If you tell me I have faults that should keep me from being up here speaking about God, I would say you don’t know half of it! 

Matthew 5:1-12 Jesus calls his Disciples to him and begins teaching them. Even for the disciples, there always seems to be a disconnect between how people think things should work and how God actually relates to us. 

The Beatitudes are very familiar to us.To be poor in spirit means that we realize we are nothing compared to God. What a paradox. Society values self-sufficiency. God values our need for Him. It seems appropriate that this would be the first teaching because this is how we open the door to let Him in to begin teaching us.The desire to have a relationship with our creator. The humbling realization that in ourselves, the best we can do is less than nothing compared to who we are in Him.

To live in this world means to constantly hold in tension, the balance between how the world functions and the way the Kingdom of God is supposed to work. We or at least I, have to remain teachable.

Every time I think I understand, I do something I shouldn’t do or I don’t do something I should. 

But from Genesis to Revelation God only used ordinary people to accomplish extraordinary things. 

How foolish Noah must have looked.
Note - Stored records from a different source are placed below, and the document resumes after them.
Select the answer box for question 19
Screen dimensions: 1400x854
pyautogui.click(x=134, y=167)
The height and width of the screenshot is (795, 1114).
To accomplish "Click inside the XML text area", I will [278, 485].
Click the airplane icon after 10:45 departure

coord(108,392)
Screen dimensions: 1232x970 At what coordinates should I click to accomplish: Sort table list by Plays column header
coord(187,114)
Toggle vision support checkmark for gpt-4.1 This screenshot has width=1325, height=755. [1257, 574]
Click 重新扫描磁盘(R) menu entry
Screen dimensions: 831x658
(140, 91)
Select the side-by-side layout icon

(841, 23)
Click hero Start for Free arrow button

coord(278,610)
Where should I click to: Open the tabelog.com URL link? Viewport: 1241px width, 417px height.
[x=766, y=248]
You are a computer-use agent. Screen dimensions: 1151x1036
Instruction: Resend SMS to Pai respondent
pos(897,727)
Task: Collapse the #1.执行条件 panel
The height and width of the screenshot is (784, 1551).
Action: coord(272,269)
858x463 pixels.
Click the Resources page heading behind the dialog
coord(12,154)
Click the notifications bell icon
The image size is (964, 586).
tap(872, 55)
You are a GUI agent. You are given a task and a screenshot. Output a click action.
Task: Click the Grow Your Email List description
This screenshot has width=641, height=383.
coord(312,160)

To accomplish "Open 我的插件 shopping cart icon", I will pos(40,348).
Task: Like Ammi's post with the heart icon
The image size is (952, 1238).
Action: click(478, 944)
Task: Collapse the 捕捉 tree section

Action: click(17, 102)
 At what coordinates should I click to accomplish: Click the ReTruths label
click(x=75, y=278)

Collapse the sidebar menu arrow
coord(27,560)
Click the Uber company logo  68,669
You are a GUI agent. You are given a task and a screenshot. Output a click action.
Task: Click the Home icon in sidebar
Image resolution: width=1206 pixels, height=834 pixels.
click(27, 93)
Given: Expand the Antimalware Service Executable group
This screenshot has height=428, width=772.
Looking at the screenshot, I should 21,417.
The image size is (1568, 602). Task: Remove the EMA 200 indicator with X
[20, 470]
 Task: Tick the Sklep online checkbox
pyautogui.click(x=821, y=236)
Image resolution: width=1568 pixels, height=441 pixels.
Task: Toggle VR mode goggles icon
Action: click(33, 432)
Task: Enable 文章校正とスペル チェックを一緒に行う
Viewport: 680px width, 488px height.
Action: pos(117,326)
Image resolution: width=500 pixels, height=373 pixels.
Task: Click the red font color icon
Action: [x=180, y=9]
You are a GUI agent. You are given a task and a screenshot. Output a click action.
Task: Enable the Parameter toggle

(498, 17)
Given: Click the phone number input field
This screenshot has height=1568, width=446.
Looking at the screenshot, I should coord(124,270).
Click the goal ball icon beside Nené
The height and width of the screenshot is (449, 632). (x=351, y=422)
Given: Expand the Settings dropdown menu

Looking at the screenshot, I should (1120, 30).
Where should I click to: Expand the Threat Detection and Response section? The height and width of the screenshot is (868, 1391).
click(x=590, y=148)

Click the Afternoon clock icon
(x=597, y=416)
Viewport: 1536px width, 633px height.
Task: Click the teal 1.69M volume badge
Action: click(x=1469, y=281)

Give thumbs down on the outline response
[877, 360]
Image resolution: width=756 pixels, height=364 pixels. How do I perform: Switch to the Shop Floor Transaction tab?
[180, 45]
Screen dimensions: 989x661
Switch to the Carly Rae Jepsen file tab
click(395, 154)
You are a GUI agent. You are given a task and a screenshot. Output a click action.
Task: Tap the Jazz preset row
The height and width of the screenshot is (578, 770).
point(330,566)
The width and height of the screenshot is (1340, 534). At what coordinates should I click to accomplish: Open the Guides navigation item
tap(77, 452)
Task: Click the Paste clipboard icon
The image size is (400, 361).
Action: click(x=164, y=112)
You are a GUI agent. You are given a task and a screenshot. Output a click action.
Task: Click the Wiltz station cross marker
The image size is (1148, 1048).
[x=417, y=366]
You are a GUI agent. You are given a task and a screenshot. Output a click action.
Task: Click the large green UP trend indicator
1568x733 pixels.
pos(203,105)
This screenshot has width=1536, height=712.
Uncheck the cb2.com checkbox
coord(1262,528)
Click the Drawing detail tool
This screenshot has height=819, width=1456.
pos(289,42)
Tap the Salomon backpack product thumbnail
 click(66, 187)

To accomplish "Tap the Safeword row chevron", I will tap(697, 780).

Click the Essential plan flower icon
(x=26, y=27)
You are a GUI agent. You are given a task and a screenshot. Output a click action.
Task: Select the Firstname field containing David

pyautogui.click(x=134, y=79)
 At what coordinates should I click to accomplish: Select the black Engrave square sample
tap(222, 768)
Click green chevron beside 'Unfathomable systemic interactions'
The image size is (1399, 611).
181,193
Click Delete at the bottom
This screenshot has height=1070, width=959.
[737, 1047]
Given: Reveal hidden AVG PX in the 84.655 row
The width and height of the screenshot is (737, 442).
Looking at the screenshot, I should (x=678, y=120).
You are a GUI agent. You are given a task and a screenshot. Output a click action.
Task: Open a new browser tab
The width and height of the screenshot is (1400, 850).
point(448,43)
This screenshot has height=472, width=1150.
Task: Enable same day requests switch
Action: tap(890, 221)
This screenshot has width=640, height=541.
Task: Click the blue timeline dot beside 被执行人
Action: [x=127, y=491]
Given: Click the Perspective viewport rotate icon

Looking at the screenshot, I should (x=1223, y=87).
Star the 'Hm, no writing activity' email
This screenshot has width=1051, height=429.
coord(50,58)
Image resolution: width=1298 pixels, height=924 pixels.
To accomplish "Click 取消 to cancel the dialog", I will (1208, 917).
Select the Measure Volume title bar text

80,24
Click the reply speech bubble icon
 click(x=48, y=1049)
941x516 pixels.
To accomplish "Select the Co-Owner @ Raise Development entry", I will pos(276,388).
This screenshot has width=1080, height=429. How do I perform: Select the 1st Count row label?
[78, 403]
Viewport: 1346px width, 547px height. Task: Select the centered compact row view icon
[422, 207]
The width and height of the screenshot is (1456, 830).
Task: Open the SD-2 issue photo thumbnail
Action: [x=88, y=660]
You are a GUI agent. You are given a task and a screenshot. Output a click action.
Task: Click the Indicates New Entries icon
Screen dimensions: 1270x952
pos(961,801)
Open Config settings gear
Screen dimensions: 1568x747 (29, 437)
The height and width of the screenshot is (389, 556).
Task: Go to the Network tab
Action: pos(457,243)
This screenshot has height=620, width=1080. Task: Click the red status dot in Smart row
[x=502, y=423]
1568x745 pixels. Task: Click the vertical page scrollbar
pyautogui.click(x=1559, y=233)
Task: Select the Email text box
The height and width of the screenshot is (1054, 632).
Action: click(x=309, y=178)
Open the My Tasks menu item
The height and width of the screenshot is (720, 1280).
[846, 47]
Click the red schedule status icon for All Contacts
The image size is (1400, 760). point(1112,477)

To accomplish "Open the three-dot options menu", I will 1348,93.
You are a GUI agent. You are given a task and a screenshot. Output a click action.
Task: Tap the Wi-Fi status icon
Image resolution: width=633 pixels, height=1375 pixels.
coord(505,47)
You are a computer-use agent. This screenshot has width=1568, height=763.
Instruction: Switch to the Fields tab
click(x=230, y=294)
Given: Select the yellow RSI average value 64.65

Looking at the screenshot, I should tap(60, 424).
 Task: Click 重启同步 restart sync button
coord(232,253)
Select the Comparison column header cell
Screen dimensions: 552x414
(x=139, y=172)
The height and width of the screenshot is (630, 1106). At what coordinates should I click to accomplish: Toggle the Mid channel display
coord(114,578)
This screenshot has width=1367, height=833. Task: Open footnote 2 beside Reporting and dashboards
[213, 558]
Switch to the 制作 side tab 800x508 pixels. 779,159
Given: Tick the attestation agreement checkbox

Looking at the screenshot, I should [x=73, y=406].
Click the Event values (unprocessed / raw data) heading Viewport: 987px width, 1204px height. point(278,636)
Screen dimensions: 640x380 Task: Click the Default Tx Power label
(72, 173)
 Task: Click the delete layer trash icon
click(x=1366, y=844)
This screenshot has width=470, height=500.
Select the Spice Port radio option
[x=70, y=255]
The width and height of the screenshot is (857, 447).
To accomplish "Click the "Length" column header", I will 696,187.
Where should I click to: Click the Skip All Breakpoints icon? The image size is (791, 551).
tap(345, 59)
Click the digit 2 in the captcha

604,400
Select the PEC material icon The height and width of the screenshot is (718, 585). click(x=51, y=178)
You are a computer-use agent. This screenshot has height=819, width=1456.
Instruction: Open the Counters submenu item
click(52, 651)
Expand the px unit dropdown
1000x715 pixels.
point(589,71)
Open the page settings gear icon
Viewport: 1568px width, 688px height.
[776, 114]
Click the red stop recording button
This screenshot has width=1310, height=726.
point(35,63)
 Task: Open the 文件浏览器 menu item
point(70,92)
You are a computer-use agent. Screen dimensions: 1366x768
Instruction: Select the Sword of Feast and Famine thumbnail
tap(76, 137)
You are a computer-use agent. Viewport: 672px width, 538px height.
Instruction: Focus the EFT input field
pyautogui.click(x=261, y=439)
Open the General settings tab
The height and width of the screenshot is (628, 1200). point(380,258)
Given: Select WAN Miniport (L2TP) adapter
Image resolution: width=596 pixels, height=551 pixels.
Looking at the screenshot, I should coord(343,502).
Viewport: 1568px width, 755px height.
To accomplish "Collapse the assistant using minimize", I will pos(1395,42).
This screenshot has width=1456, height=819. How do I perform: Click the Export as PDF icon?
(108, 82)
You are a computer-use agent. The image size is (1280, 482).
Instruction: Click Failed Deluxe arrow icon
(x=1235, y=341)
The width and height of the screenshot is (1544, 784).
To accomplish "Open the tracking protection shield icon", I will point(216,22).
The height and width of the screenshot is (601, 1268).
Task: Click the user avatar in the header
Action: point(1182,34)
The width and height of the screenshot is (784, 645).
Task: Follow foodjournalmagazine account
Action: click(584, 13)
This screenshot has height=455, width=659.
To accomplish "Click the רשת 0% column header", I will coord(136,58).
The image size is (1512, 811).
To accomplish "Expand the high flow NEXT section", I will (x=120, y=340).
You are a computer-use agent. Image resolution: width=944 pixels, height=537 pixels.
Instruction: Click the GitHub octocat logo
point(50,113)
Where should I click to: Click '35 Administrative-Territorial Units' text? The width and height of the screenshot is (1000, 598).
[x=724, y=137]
His friends would have said hey Noah, what are you doing? 

Building an ark.

What’s an ark? 

A boat.

Why are you building a boat? 

Rain is coming.

They must have laughed like crazy. A boat. In the desert. 

Moses had the Red sea in front of him, the Egyptian army behind him and a bunch of Israelites all saying Moses! What are we gonna do. I don’t know. I have this staff…

Sarah was knitting baby booties. Her friends might have asked “Sarah, what are you doing?” “Knitting for my baby!” Ummm Sarah? That ship has sailed, honey.

How foolish did the Israelites look as they marched around Jericho. Togas and sandals. No guns or bombs. Marching. 1234.

How foolish did David look – nine foot giant and itty bitty slingshot?

How foolish did Esther look going to the king unsummoned?

 It could have cost her her life!

What about Mary? Joseph, I promise! I promise! It was an angel!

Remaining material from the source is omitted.